O chá verde também é um agente quimiopreventivo eficaz para o câncer de próstata. Na mesma linha de pesquisa, observou-se que a EGCG inibiu o crescimento das células do adenoma de câncer de próstata e induziu apoptose. O estudo sugere que os polifenóis do chá verde podem ser suplementados para aumentar a eficácia da terapia de radiação/quimioterapia para promover a morte de células de câncer, enquanto protege células normais.

Estudos epidemiológicos têm sugerido que o consumo elevado de chá verde protege contra o desenvolvimento da gastrite crônica ativa e diminui o risco de câncer do estômago. Além disso, foi demonstrado que a ingestão de chá verde em jejum protege a mucosa intestinal contra a atrofia.
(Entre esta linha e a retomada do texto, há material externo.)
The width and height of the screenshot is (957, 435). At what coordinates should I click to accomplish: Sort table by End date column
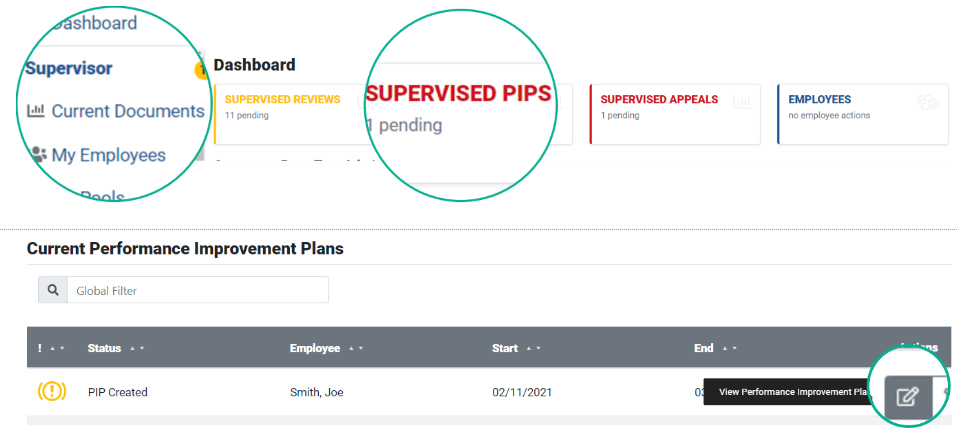tap(715, 348)
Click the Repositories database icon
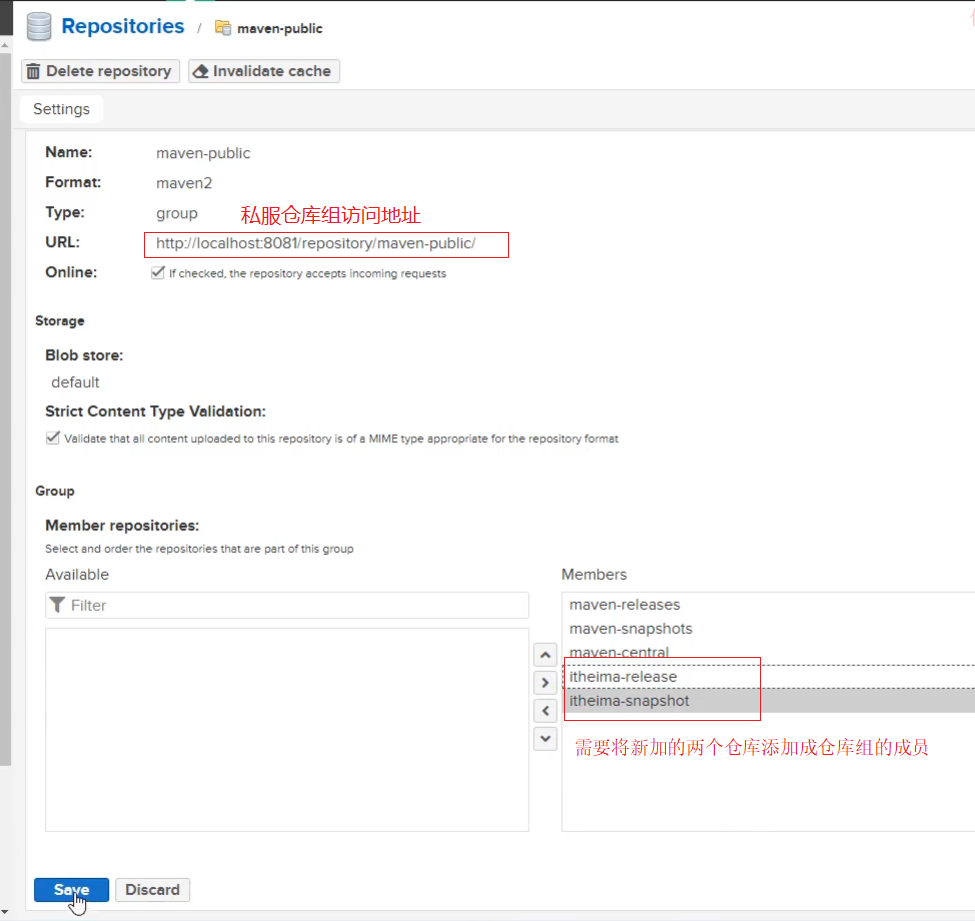Image resolution: width=975 pixels, height=921 pixels. (39, 27)
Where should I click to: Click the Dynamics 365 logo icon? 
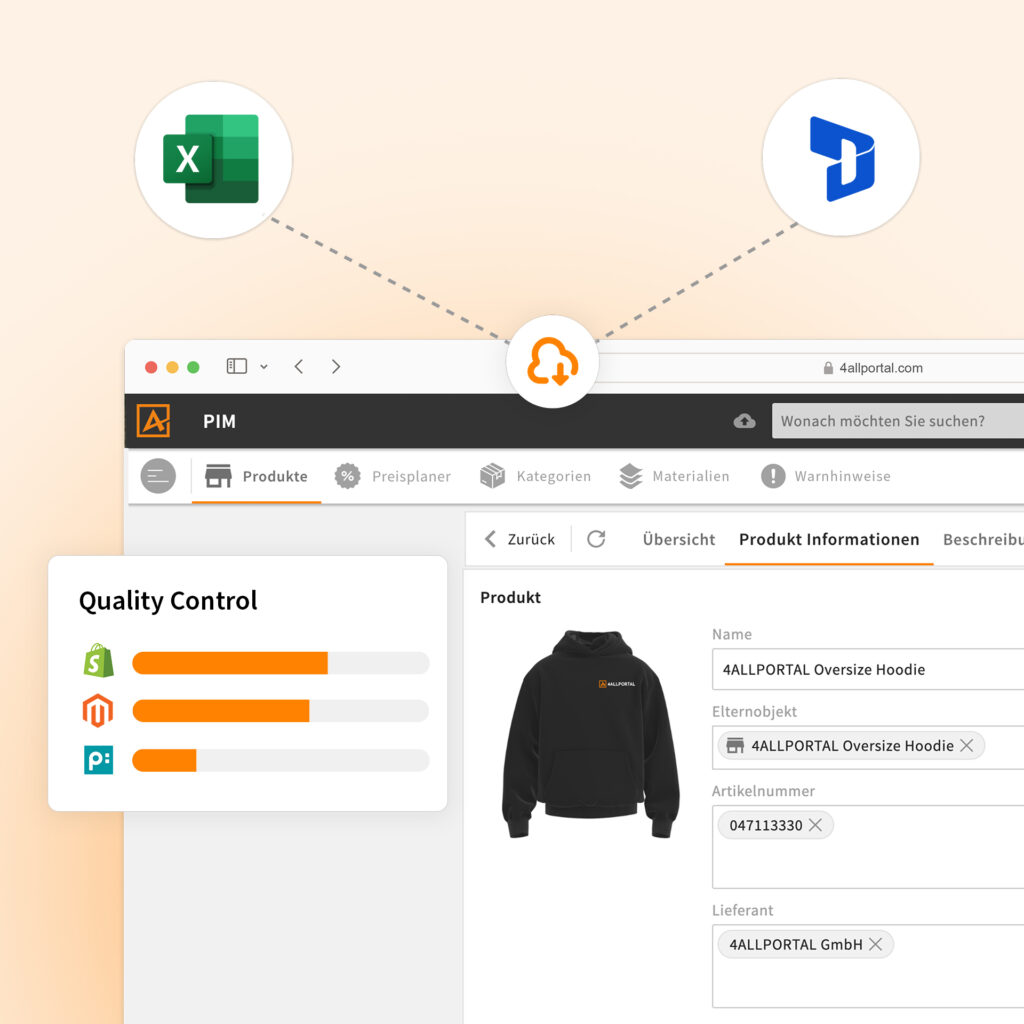coord(841,158)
Algumas substâncias presentes no chá verde, como os flavonóides, possuem a capacidade de atuar sobre o sistema nervoso simpático, através da modulação da noradrenalina, aumentando a termogênese e a oxidação das gorduras, evitando, dessa forma, o aumento no tamanho e quantidade de adipócitos e, consequentemente, prevenindo o depósito de gordura no organismo e regulando o peso corporal.

Alguns estudos mostram que as catequinas desempenham um papel importante no controle do tecido adiposo, principalmente pela regulação que a EGCG exerce sobre algumas enzimas relacionadas ao anabolismo e catabolismo lipídico, como a acetil CoA carboxilase, Ag sintetase, lipase pancreática, lipase gástrica e lipoxigenase.

Estudos in vitro e in vivo sugerem que a EGCG modula a mitogênese, a estimulação endócrina e a função metabólica nas células de gordura, além de estar associada com a má absorção de carboidratos e gorduras no trato intestinal, por inibição enzimática e do sódio transportador de glicose.

Além das propriedades funcionais apresentadas acima, outros estudos têm demonstrado que a EGCG pode ser um protetor de uso tópico contra alguns tipos de radiação, prevenindo o foto envelhecimento e diminuindo o risco de câncer de pele devido à prolongada exposição aos raios ultravioleta.

O chá verde também tem sido associado ao aumento e manutenção da densidade mineral óssea, protegendo contra o risco de fraturas de quadril.